◆ HOW TO COMPLETE THIS TASK:
Copy out the entries exactly. Print them in full.

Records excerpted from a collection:

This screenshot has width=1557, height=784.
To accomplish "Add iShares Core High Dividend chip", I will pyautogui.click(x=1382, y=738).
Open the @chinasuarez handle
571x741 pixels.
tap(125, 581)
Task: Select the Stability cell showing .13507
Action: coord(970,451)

◆ ANSWER BOX:
This screenshot has width=1557, height=784.
To accomplish "Add iShares Core High Dividend chip", I will pyautogui.click(x=1382, y=738).
Open the @chinasuarez handle
571x741 pixels.
tap(125, 581)
Task: Select the Stability cell showing .13507
Action: coord(970,451)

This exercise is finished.